* Begin Reading text *

What confounds most is that our religious clerics, who are so particular about the utmost cleanliness and ablutions before prayer, don’t feel concerned enough to address the difficulties women face in meeting these standards, by having the men of their flock taking action.
“No toilet, no bride”
A ‘neighbour’, the Union Rural Development Minister, Jairam Ramesh, has the right idea. He created quite a hullabaloo recently when he said that there were more temples than toilets in India. He then advised women in general not to marry into families that didn’t have toilets in their homes. Instead of just consulting the astrologers for an auspicious date to get married on, he said, they should first check out whether there was a proper toilet in the prospective future home. In fact, the Haryana government had already coined the slogan: “No toilet, no bride”. It would be worthwhile for our NGOs to take a cue from him, since our government is unlikely to.
The economical, sealed latrine which can collect waste for a year – found even in the rural areas of America where there isn’t another house for miles around – then closed up for another year during which time the waste converts safely into odourless soil, is actually rich fertilizer. The Baldia Project of Dr. Qurutal Ain Bakhteari, demonstrated its healthy practicality and got people to adopt it decades ago. The Orangi Pilot Project, started by the late Dr. Akhtar Hameed Khan, continues doggedly with it where applicable.
The government only needs to make toilets compulsory for every family, but also compulsorily extending easy, interest-free credit – which should also be a right since all resources ultimately belong to the people – to construct it. In fact, home building should start with the toilet.
What does it say of a country where there are fewer toilets than cell-phones? As in Pakistan, where over half the households have cell-phones, but less than half have toilets. In Pakistan, most government schools don’t have toilets either, or they are clogged up and don’t work. Which is why girls tend to stop going to school when they reach puberty. That fear of rape prevents many women and girls to venture out into the fields at night, with serious health consequences. And toilets in most factories, offices and government offices are not fit to go to either – except those reserved exclusively for senior-most personnel.
A decent toilet means less-stressed women and girls, thereby healthier and more productive. And when they don’t have to fret about the next unavoidable trips, they are able to start thinking of other priorities in life, such as better food and shelter, health services, recreation, dreams.
Another kind of charity
If anyone honestly wants to be charitable towards a poor family, say, towards the domestic help at home, the nicest thing one can do is to first check out whether she or he has a toilet and a water connection where they live; and if not, then to provide either or both. It would benefit the entire family, enabling them to live cleaner, healthier, lives, performing better and experiencing a new-found self-respect and confidence about themselves and their future.

* End Reading text *
* Begin Supplied data *

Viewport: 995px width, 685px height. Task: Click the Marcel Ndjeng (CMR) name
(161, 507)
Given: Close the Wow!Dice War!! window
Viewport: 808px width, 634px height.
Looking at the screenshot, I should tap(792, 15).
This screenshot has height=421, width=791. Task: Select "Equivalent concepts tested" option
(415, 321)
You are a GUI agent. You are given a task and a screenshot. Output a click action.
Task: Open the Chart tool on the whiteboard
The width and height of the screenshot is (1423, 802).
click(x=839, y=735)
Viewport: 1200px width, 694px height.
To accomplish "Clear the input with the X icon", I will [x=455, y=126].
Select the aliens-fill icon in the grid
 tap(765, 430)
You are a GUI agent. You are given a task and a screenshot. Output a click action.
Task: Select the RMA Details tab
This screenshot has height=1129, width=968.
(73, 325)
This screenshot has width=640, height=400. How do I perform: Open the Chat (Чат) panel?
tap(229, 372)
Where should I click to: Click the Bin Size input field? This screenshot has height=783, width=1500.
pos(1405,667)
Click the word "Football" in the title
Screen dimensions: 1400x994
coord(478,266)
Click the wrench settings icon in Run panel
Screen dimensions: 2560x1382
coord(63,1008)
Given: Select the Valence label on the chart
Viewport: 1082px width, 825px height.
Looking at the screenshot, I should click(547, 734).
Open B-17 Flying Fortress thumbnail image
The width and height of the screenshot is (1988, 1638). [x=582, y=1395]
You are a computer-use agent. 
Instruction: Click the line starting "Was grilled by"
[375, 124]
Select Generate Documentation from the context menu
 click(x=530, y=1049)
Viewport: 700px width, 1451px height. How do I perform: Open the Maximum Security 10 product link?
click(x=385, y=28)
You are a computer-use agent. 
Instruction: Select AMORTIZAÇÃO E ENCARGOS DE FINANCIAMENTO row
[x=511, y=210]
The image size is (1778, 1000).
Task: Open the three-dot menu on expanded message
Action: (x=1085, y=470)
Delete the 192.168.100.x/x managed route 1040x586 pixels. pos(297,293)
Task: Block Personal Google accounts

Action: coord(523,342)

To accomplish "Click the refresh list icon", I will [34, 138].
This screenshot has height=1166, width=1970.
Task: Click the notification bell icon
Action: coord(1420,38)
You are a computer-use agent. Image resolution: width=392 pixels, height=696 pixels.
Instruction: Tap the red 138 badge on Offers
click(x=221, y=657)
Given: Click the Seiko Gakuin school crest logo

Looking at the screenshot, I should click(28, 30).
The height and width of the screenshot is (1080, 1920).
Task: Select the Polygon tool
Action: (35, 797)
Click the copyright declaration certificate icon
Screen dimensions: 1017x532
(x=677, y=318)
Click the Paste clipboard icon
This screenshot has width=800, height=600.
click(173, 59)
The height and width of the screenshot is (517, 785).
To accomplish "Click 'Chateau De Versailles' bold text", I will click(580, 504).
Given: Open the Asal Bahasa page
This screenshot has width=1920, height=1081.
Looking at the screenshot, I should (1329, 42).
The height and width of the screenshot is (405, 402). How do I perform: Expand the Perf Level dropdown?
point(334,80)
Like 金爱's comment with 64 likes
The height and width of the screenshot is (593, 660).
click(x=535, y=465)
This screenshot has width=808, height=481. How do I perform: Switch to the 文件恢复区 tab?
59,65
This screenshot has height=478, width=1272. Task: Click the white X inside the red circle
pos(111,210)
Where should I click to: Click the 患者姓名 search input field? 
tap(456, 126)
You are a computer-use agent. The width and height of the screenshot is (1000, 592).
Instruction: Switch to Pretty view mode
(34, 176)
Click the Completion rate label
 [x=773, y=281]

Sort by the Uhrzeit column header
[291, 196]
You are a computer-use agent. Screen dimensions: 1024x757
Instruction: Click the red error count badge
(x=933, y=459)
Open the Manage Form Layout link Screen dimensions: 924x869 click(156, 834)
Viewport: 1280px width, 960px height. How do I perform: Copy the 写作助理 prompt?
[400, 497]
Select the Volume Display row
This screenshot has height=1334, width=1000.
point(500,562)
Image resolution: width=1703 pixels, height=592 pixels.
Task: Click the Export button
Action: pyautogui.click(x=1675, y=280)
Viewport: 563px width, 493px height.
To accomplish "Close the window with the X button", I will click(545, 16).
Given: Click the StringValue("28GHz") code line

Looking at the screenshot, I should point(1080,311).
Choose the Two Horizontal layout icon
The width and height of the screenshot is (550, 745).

* End Supplied data *

• **Requests**
- a) What slogan had the Haryana government already coined, according to the sanitation text?
- b) Carry the sanitation text forward from the point where it stops.
Nothing in the records is needed here.

• **Final answers**
- a) "No toilet, no bride."

- b)
It has been suggested that our rulers and local political representatives deserve to be invited to all-day ‘melas’ and vegetarian feasts (all they can afford) by underserved villages, without making any arrangements for toilets whatsoever, except what locals use, so they can learn from personal experience. But it has also been pointed out that they would simply flee in their Pajeros to the nearest government guest-house to answer the call of Nature.
Toilets for development
The current advice for development trainers is to go directly to villages and engage directly with the villagers on the importance of proper sanitation. And to help or teach them to construct appropriate toilets on both supported and self-help basis. People have done it and are doing it all over the world. Also urgently needed is a better understanding of ecology to be incorporated into school and college curricula – to comprehend that human waste is not eternally waste, but simply a stage in a continuous cycle. That it returns to its original constituents as soil and nutrient-rich natural fertilizer. That it is just a matter of proper management for which many locally-appropriate technologies exist that do not need World Bank/IMF loans or Bill & Melinda Gates Foundation to cripple us with.
At least one and a half billion persons have to use the outdoors as their toilet, and of all the social targets, sanitation figures almost nowhere. It is shameful that more than half our brethren are victims.
So instead of waiting for some government – we have waited 65 years already with no luck – an additional angle is called for by NGOs, especially women’s NGOs. To act on the violence inflicted on the bodies of women and children from lack of toilets and water, as much as on income-generation skills and leadership trainings. And to offer their votes in exchange for a toilet for every home. No matter what people do, they still have to go to the bathroom.